Learning from the strengths (i.e. less CO2 emissions and experienced with renewables) and the weaknesses (i.e. relying on coal and diesel generators in some regions, unequal access to energy, vulnerable to adverse climate conditions) of African countries could drive research and development and increase Europe’s ability to deal with increased climate risks. In other words, both developed and developing countries have to contribute their share to foster a just energy transition across the globe. As Ron Teng argued, in Kenya, there is yet a need for sufficient and profound policy changes with regard to the deployment of organic fertilizer. Similar to Sri Lanka, Teng suggests, Kenya should strictly forbid the usage of toxic chemicals and pesticides.

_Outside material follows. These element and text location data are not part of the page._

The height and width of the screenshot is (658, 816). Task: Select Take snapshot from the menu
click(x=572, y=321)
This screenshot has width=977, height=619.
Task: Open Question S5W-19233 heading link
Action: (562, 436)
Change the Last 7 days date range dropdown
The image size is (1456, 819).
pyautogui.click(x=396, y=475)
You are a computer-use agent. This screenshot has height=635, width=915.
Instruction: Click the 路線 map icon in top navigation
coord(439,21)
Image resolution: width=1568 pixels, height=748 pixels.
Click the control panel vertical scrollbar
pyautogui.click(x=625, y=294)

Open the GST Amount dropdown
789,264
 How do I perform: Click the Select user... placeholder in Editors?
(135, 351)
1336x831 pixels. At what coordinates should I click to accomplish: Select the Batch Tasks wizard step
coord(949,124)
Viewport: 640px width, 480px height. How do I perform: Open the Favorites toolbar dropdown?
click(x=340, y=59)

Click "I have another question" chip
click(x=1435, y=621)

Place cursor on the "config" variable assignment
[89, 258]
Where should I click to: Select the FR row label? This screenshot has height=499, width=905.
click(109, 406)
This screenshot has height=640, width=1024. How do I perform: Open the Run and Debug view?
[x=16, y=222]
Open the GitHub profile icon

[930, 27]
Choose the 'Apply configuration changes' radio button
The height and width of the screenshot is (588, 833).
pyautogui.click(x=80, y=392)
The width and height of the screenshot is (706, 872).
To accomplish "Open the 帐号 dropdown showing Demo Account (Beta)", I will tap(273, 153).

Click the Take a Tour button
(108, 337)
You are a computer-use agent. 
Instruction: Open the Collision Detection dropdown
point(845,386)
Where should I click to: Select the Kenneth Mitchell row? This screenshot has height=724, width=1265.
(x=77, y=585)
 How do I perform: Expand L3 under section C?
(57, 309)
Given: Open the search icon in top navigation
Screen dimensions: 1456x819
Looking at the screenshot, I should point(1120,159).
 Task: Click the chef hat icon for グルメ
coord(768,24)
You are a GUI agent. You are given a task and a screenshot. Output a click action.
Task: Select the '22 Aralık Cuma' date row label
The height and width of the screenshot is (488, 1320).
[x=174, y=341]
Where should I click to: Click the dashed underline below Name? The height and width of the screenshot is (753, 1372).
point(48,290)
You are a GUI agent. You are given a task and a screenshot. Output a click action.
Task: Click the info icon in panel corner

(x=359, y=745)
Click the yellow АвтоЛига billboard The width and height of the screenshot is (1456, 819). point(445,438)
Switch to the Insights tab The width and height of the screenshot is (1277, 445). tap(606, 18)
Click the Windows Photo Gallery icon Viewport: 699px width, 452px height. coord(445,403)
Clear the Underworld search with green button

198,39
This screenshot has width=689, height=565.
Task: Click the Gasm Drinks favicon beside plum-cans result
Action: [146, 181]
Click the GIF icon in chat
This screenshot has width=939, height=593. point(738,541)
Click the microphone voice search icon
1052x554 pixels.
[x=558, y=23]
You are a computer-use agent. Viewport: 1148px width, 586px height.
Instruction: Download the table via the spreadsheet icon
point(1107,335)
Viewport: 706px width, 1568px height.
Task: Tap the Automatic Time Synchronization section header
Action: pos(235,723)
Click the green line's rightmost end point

Close to the end of the session, Gareth Philips, the Chief Climate Change and Green Officer in the AfDB Environment and Climate Change Division, remarked that what the AfDB would like to see is not a low-carbon just transition, but a low-carbon and climate-resilient just transition. As Philips continued, particularly, because African countries face issues in relation with climate resilience and adaptation, while their emissions are comparatively low compared to other regions, the AfDB wants to ensure that the cost and the benefits of this transition are divided equally across the population.